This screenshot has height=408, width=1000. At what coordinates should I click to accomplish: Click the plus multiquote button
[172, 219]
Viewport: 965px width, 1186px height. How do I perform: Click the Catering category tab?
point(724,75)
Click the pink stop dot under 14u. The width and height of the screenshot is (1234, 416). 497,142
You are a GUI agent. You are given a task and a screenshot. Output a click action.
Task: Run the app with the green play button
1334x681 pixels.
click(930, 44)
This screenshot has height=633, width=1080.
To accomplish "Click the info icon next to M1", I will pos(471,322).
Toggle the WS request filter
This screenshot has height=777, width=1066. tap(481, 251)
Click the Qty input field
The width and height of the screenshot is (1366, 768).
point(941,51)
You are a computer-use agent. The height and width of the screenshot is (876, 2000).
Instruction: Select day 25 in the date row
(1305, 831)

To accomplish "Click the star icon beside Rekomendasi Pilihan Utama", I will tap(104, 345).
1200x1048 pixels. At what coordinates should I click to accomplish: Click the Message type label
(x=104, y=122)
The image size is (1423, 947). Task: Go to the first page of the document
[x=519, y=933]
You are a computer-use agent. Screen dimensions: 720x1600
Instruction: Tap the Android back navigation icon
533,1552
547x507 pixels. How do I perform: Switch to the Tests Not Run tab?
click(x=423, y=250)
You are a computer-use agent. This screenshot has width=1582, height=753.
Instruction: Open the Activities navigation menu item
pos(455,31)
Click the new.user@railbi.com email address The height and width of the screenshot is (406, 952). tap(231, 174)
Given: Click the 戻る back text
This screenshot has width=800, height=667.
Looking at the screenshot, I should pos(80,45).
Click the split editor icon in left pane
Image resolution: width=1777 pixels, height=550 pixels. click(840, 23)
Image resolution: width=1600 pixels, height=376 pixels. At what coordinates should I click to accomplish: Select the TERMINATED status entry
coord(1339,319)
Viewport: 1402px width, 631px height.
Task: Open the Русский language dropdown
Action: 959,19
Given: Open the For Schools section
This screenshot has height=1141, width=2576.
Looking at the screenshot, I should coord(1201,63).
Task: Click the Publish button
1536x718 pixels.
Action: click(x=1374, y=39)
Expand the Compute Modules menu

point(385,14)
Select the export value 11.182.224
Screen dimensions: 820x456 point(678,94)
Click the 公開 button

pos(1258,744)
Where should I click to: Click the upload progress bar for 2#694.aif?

= = = =

(TASK TO CARRY OUT) Could you reproduce every record exactly as it appears?

(SOLUTION BELOW)
This screenshot has height=408, width=1000. At what coordinates should I click to accomplish: Click the plus multiquote button
[172, 219]
Viewport: 965px width, 1186px height. How do I perform: Click the Catering category tab?
point(724,75)
Click the pink stop dot under 14u. The width and height of the screenshot is (1234, 416). 497,142
You are a GUI agent. You are given a task and a screenshot. Output a click action.
Task: Run the app with the green play button
1334x681 pixels.
click(930, 44)
This screenshot has height=633, width=1080.
To accomplish "Click the info icon next to M1", I will pos(471,322).
Toggle the WS request filter
This screenshot has height=777, width=1066. tap(481, 251)
Click the Qty input field
The width and height of the screenshot is (1366, 768).
point(941,51)
You are a computer-use agent. The height and width of the screenshot is (876, 2000).
Instruction: Select day 25 in the date row
(1305, 831)

To accomplish "Click the star icon beside Rekomendasi Pilihan Utama", I will tap(104, 345).
1200x1048 pixels. At what coordinates should I click to accomplish: Click the Message type label
(x=104, y=122)
The image size is (1423, 947). Task: Go to the first page of the document
[x=519, y=933]
You are a computer-use agent. Screen dimensions: 720x1600
Instruction: Tap the Android back navigation icon
533,1552
547x507 pixels. How do I perform: Switch to the Tests Not Run tab?
click(x=423, y=250)
You are a computer-use agent. This screenshot has width=1582, height=753.
Instruction: Open the Activities navigation menu item
pos(455,31)
Click the new.user@railbi.com email address The height and width of the screenshot is (406, 952). tap(231, 174)
Given: Click the 戻る back text
This screenshot has width=800, height=667.
Looking at the screenshot, I should pos(80,45).
Click the split editor icon in left pane
Image resolution: width=1777 pixels, height=550 pixels. click(840, 23)
Image resolution: width=1600 pixels, height=376 pixels. At what coordinates should I click to accomplish: Select the TERMINATED status entry
coord(1339,319)
Viewport: 1402px width, 631px height.
Task: Open the Русский language dropdown
Action: 959,19
Given: Open the For Schools section
This screenshot has height=1141, width=2576.
Looking at the screenshot, I should coord(1201,63).
Task: Click the Publish button
1536x718 pixels.
Action: click(x=1374, y=39)
Expand the Compute Modules menu

point(385,14)
Select the export value 11.182.224
Screen dimensions: 820x456 point(678,94)
Click the 公開 button

pos(1258,744)
Where should I click to: Click the upload progress bar for 2#694.aif?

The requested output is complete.